Datenschutz und Digital Health: Kann das funktionieren?

In der DSGVO werden unterschiedliche Kategorien besonders schützenswerter Daten definiert, hierzu zählen auch Gesundheitsdaten. Konkret bedeutet das: Wer diese Daten speichern und verarbeiten will, der muss bestimmte Voraussetzungen erfüllen. Auch im Zusammenhang mit der elektronischen Patientenakte, die die gesetzlichen Krankenkassen ihren Mitgliedern seit Januar 2021 zur Verfügung stellen müssen, wird immer wieder hitzig über das Thema Datenschutz diskutiert. Datenschutz-Experten kritisieren, dass die Patientinnen und Patienten nur eingeschränkt über die Speicherung der Daten mitbestimmen können und eine dezentrale Speicherung effektiveren Datenschutz garantieren würde. Auch Datenpannen bei Apps und Webseiten im Gesundheitswesen stellen ein Risiko dar. Fitness-Tracker und Wearables mit GPS geraten immer häufiger in Kritik, da sie in der Regel durchgehend den Standort und die Aktivität der Nutzer aufzeichnen. Die gesammelten Daten werden dann in der Cloud gespeichert und vom Anbieter ausgewertet. Nutzer können hier selbst aktiv werden und ihre Daten besser schützen, indem sie:

  • sich vor dem Kauf über den Hersteller informieren
  • sich nicht mit ihrem Klarnamen und ihrer Haupt-E-Mail-Adresse registrieren
  • ein sicheres Passwort verwenden
  • regelmäßig die App-Berechtigungen prüfen
  • keine der generierten Fitness- und Gesundheitsdaten online teilen

Gesundheitsdaten sind besonders schützenswert. Um Datensicherheit zu gewährleisten, muss das Thema Datenschutz und Cyber-Security bei der Entwicklung und Nutzung digitaler Gesundheitsanwendungen immer mitgedacht werden.
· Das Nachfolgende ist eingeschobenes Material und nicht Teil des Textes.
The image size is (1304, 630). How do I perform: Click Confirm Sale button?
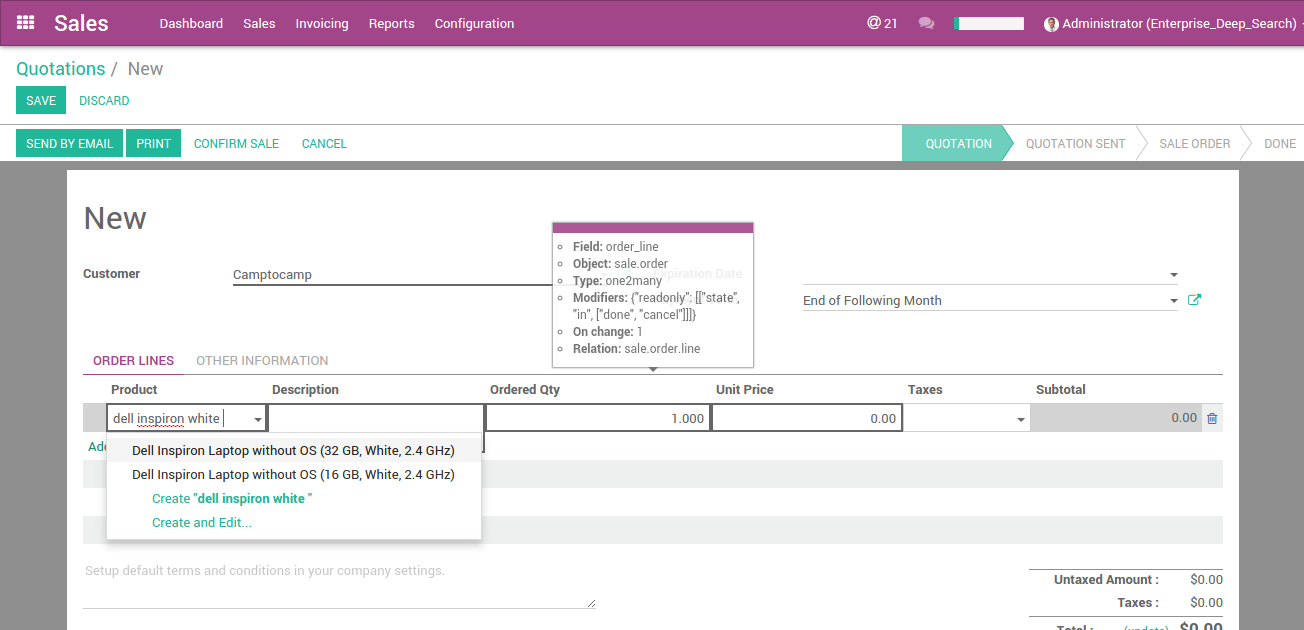coord(236,143)
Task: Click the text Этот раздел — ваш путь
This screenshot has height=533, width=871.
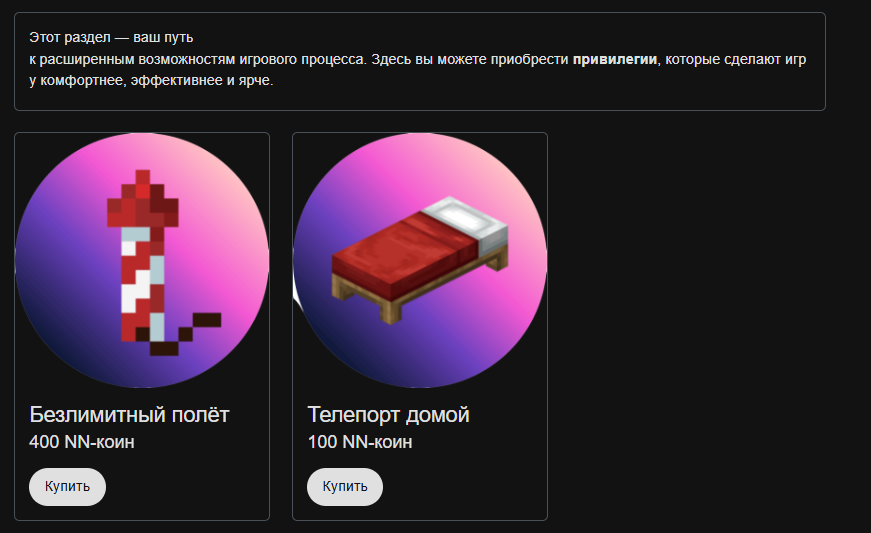Action: 111,38
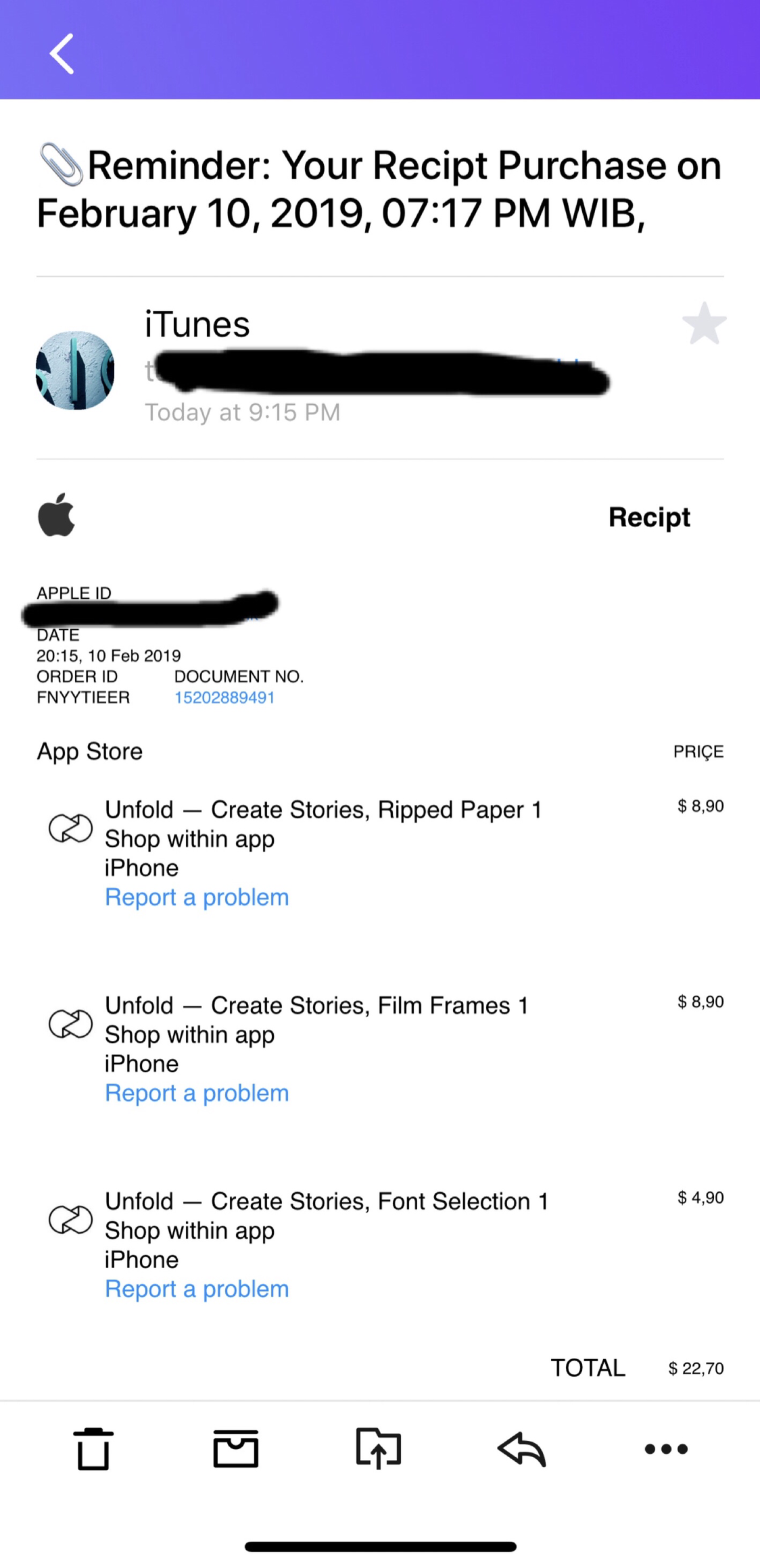Archive the email with box icon
Image resolution: width=760 pixels, height=1568 pixels.
(235, 1448)
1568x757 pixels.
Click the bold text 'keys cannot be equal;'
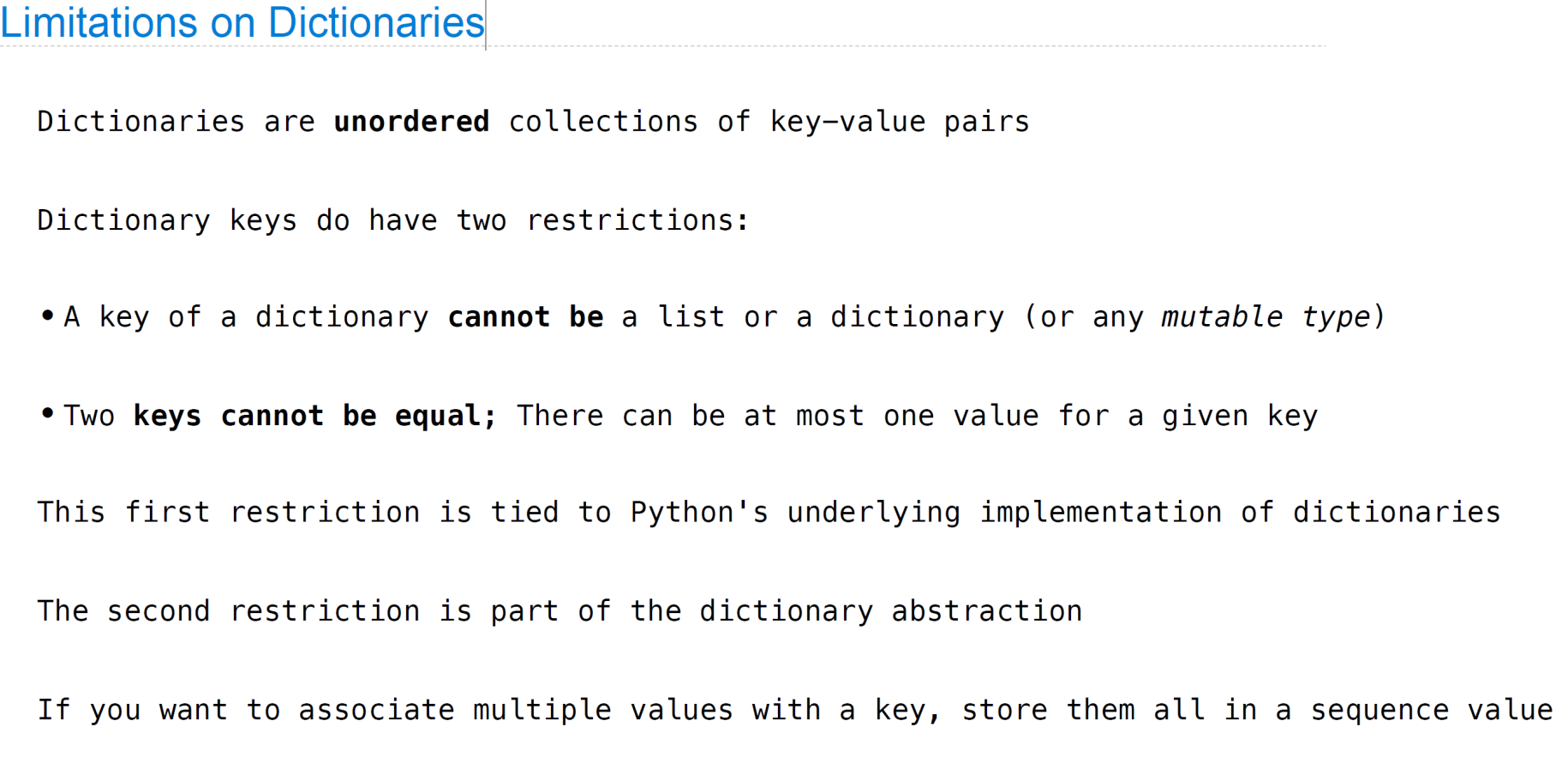coord(314,416)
Digital Health – Die Zukunft des Gesundheitswesens

Die Digitalisierung des Gesundheitswesens bringt die Chance, sowohl die medizinische Versorgung der Patienten zu verbessern als auch medizinisches Fachpersonal zu entlasten. Dennoch gibt es auch Risiken. Es muss sichergestellt werden, dass digitale Innovationen wie Wearables und Gesundheits-Apps den medizinischen Standards entsprechen. Außerdem müssen Nutzer für die zweckmäßige und gewinnbringende Nutzung von digitalen Gesundheitsanwendungen sensibilisiert werden. Auch das Thema Datenschutz und Cyber-Security muss mitgedacht werden.